Friday, November 18, 2011

GLAMNATION
























Tuesday, November 15, 2011

IN BETWEEN

got my race pack for Nike Run KL 2011!


i was afraid it'd be a bit short cos that's what rachel told me ; but then again, i'm shorter than her so it fitted me fine.

the registration fees for NRKL was only rm20, and with that we got this shirt, a nike bottle, eco bag, and a timing chip. so worth it.


from a different angle.
you like? ;)

NRKL is happening in less than two weeks!

ARE YOU READY?






Saturday, November 12, 2011

JAYESSLEE @ CHC KL


just thought i'd share some backlogged pictures with you guys.

my sis and i, when i followed her in attending city harvest church some weeks ago. 


i attend city harvest once in a while, due to my cousins and friends. however, i still consider my church in sunway as my home church.

so, guess what i was doing there?


yep, i went to city harvest church to see jayesslee perform!

that particular week it was a full house, because of the famous duo. trust me when i say that there was barely any room at all to move when we were waiting to go in. when the doors opened, the whole crowd suddenly surged forward and we got caught up in the mass, moving along with them. we headed for the good seats, murmuring "excuse me's" along the way, but we were moving way too slow and i was afraid that all the places would be taken.

then in a flash of genius, i took my bag off my shoulder, and flung with all my strength, way above the crowd, to the seats that i wanted, which assured us that no one else would sit there.
(Y)

so thanks to me, we got a really good view of the whole thing, haha.
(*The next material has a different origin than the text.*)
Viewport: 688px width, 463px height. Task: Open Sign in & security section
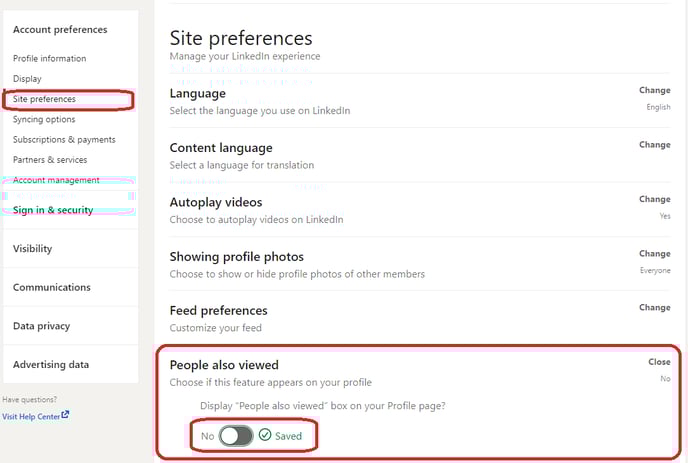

poster projected onto the massive screen before the twins appeared.

after the worship service, finally!



they performed 4 songs for us that day, Rocketeer, Dare You To Move, another song of which i can't recall the title, and a korean song.


they also shared with us their testimony of how Christ touched their lives.
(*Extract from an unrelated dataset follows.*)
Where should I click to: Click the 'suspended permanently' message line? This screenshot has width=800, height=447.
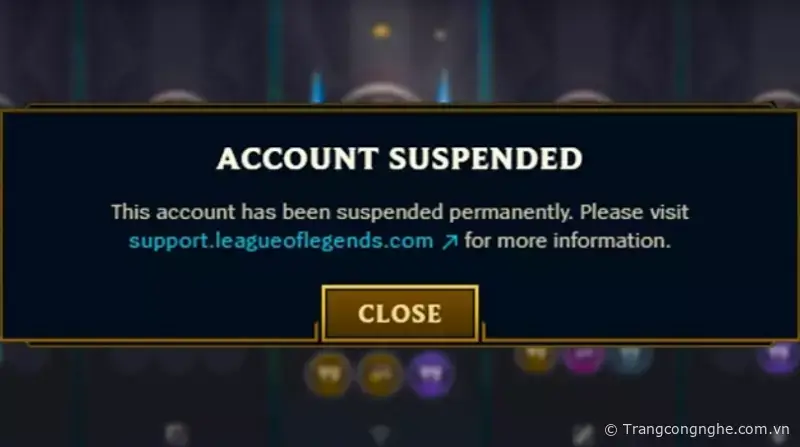pyautogui.click(x=400, y=212)
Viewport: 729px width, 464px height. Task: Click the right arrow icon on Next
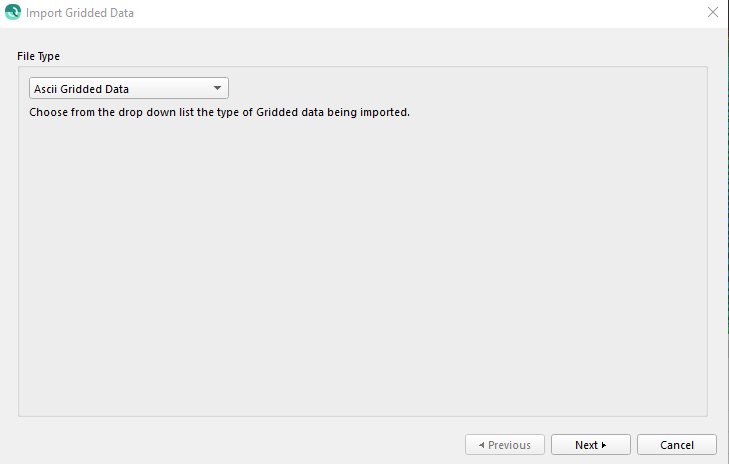604,445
after the service, there was a photo taking / autograph session. however due to the massive number of people lining up just to get in, i couldn't be bothered.

so i just stood outside the glass wall and took a picture. :)


i was THIS close to them!
*gestures with index and thumb*





Wednesday, November 9, 2011

BEAUTY IN THE BROKEN

running along the beach in the early morning when the sky is still clear blue strewn with clouds on the horizon, the air is is so fresh, looks simply wonderful! this picture is so amazingly beautiful and significant to me. :')

***
some time back, before all these problems with my knees started, i signed up for Nike Run KL, which will be in approximately 2 weeks.
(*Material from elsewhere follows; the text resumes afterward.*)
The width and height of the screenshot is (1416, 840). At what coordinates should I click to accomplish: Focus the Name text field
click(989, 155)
my knees started acting up in august, and although i haven't pushed myself since then, only gone for long walks, i fear that on the day of the run, i'll still only be able to move at a crawl compared to other runners.

but hey you know what? that will NOT be an obstacle to me. yes, i have this inner trepidation that on that day, i won't be able to run like how i know i can, but you know what people say ; 

you're only defeated when you give up.

and i will never, EVER give up running. i'll jog slowly, walk, even crawl on my bloodied knees dragging myself along with my nails, but i'll cross that finish line. 

on a lighter note, this quote made me smile today. :)







Monday, November 7, 2011

TRYING IS TRYING


"it is nice to be important, but important to be nice."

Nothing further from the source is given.